» WHAT IS EXPECTED
Swap "location" for "position" in the part of the items below that opens with the line containing "Identify the location of git-icon." and closes with the line containing "logo-suffix: .COM is", leaving everything else unchanged. Give back only those lines and leave the pictures out.

» EXTRACTED DATA
#####

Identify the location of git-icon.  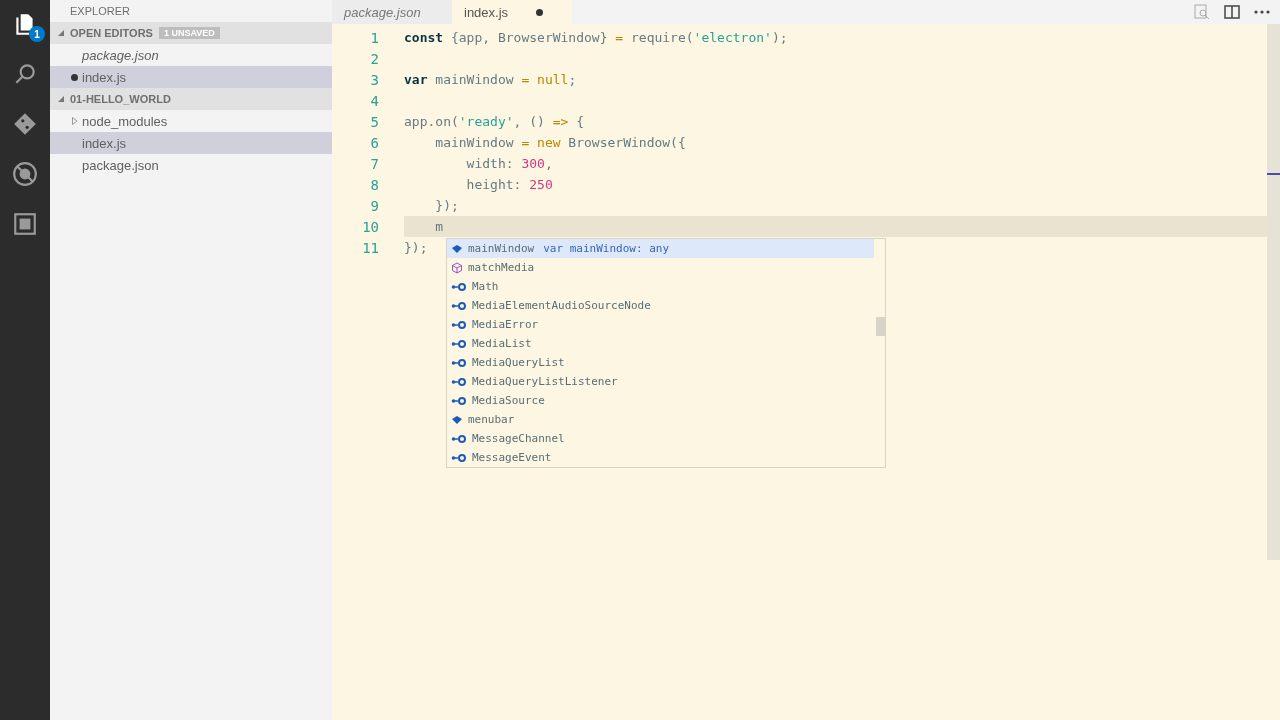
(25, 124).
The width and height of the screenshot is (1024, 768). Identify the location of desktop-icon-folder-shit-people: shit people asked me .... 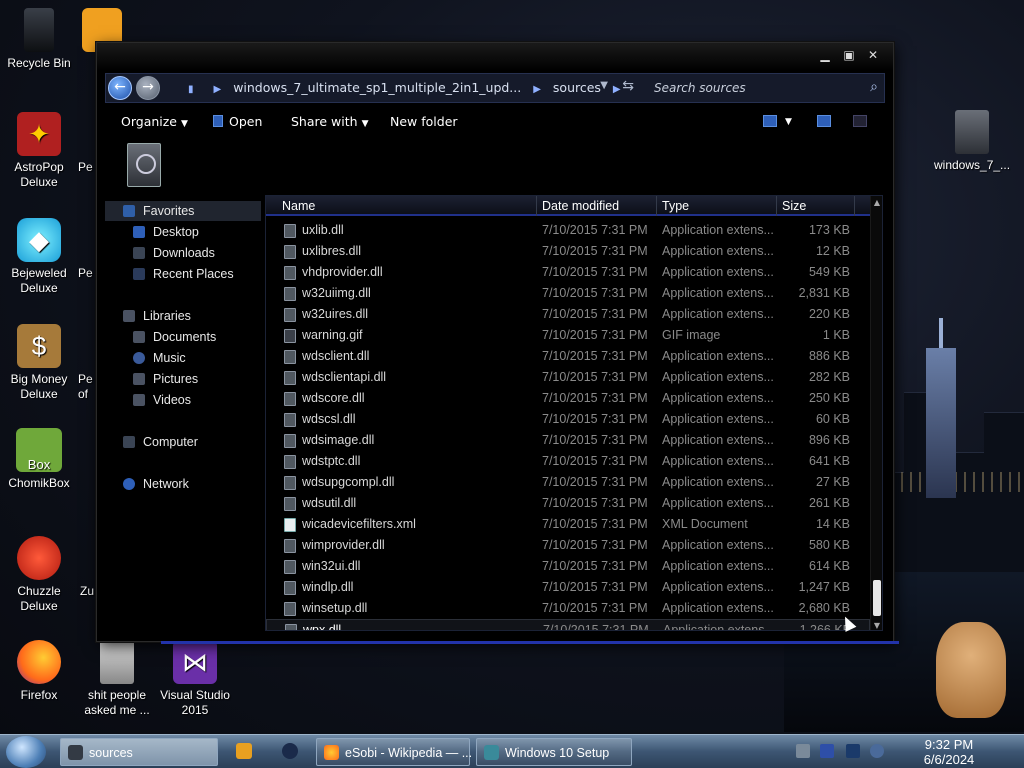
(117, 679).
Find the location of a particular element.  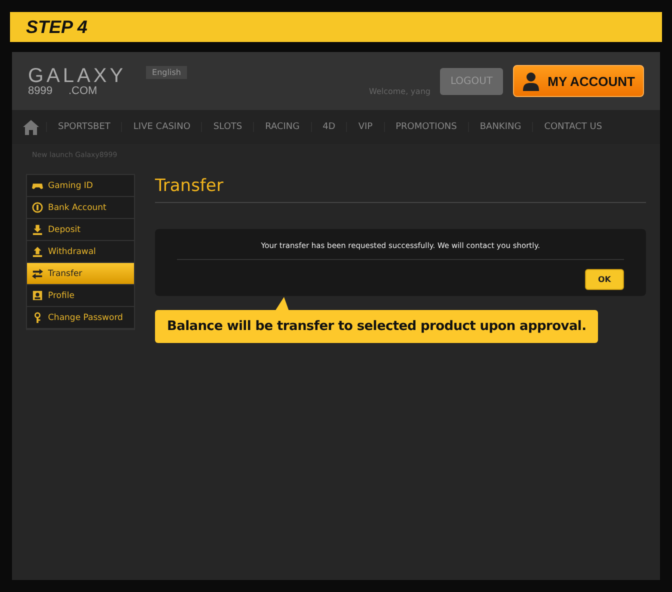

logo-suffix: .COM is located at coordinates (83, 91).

#####

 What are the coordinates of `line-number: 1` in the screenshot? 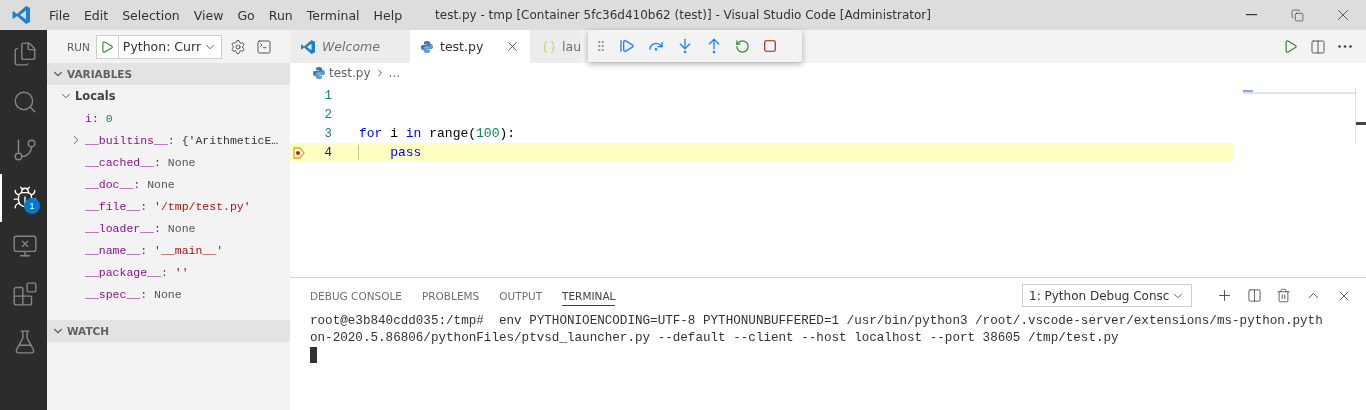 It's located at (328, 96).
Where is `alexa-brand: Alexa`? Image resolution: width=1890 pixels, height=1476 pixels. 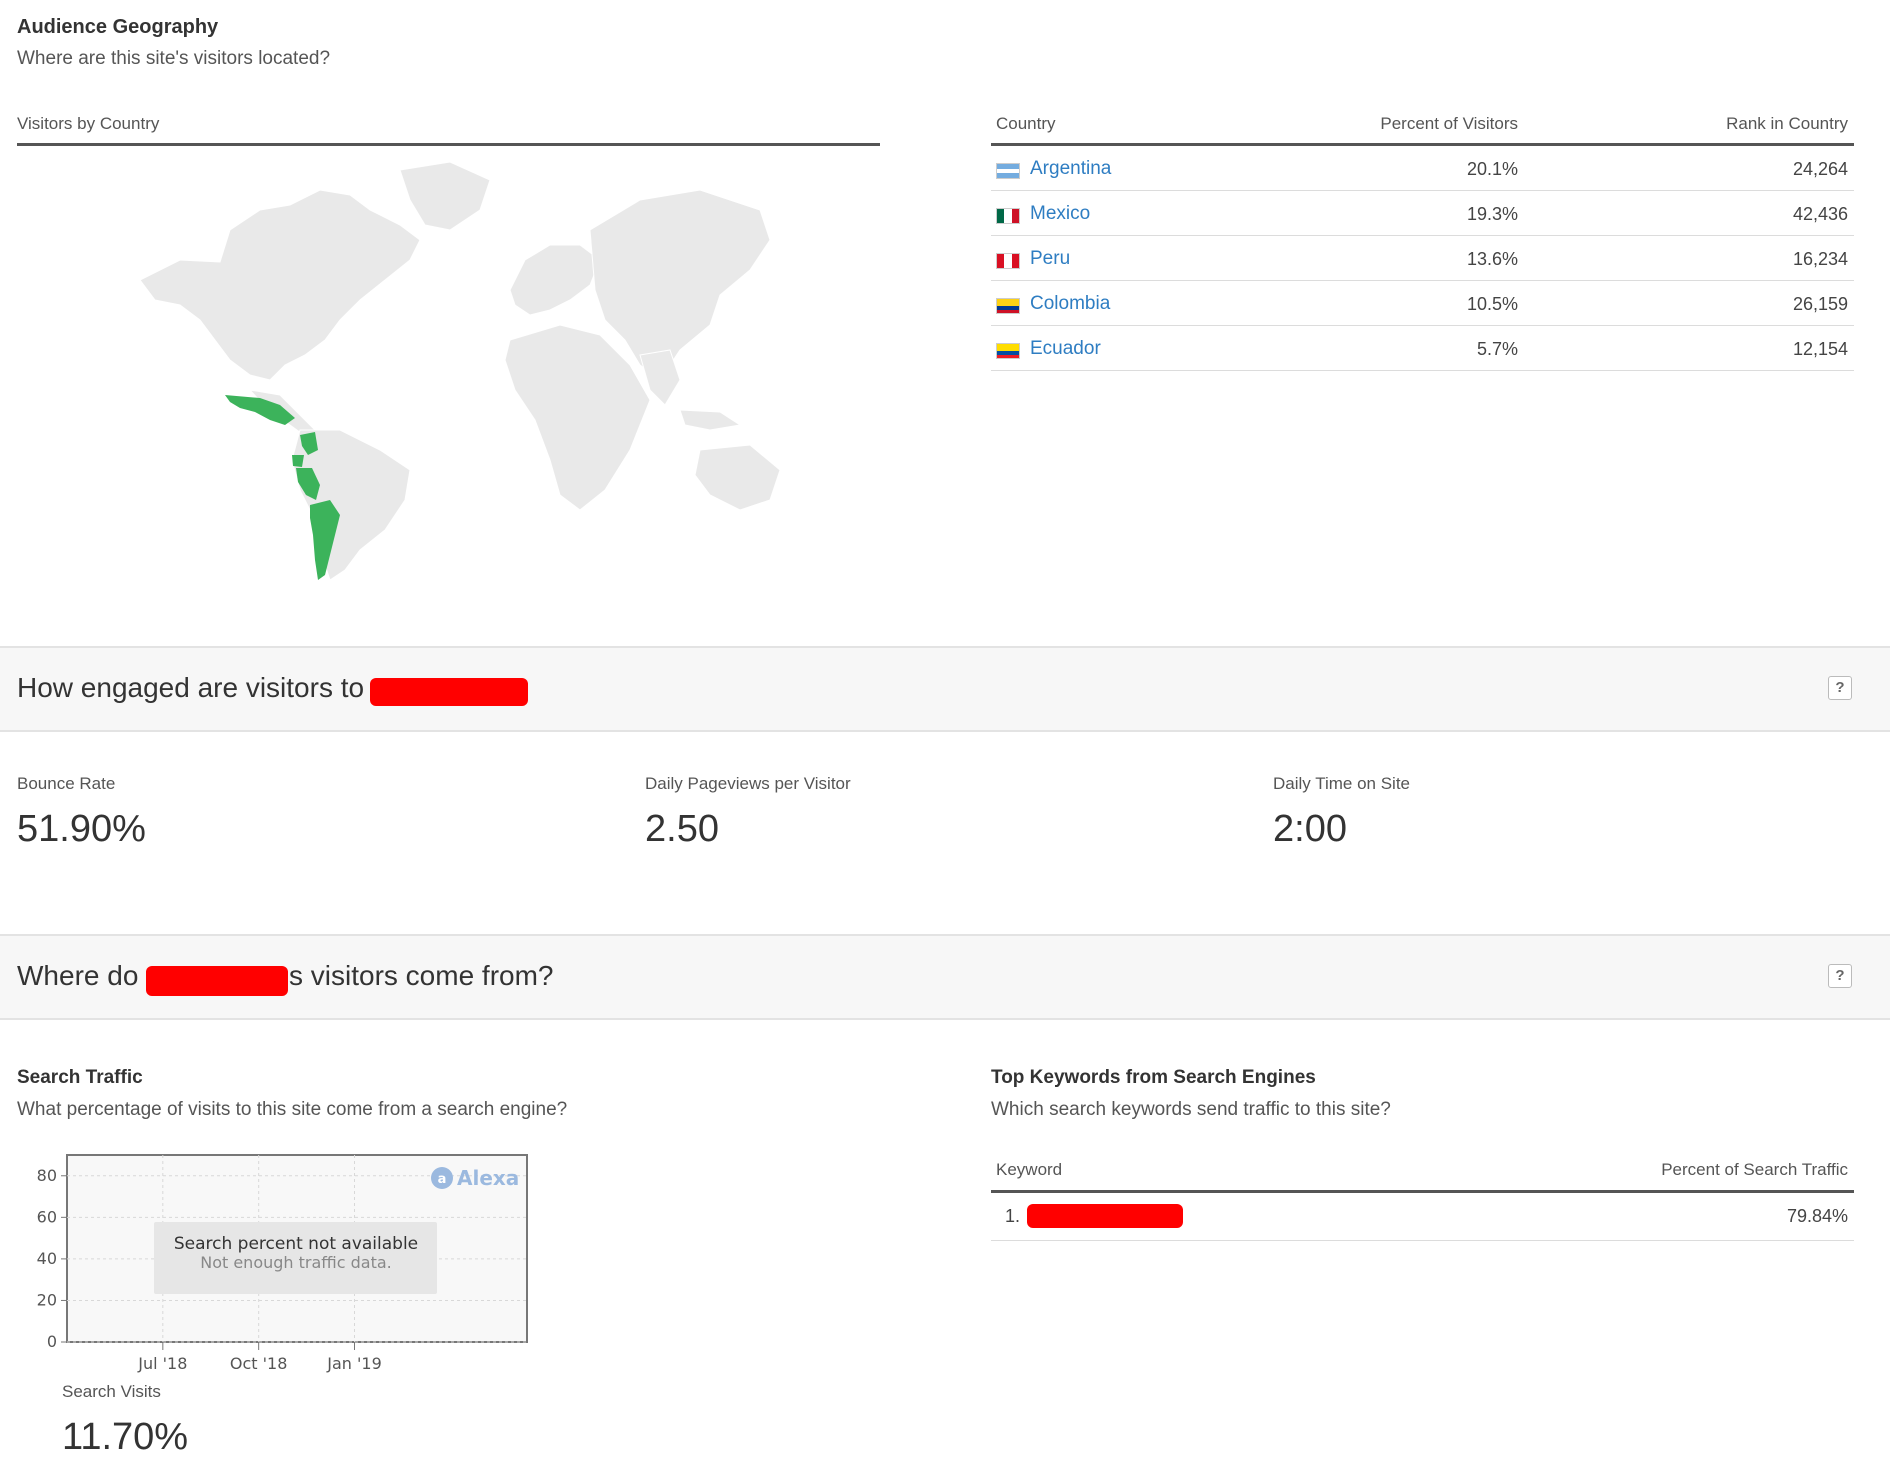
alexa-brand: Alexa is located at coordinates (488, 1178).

#####

» RESULT BELOW
Identify the position of git-icon.  
(25, 124).
The width and height of the screenshot is (1024, 768). Identify the position of desktop-icon-folder-shit-people: shit people asked me .... 
(117, 679).
Find the position of a particular element.  

logo-suffix: .COM is located at coordinates (83, 91).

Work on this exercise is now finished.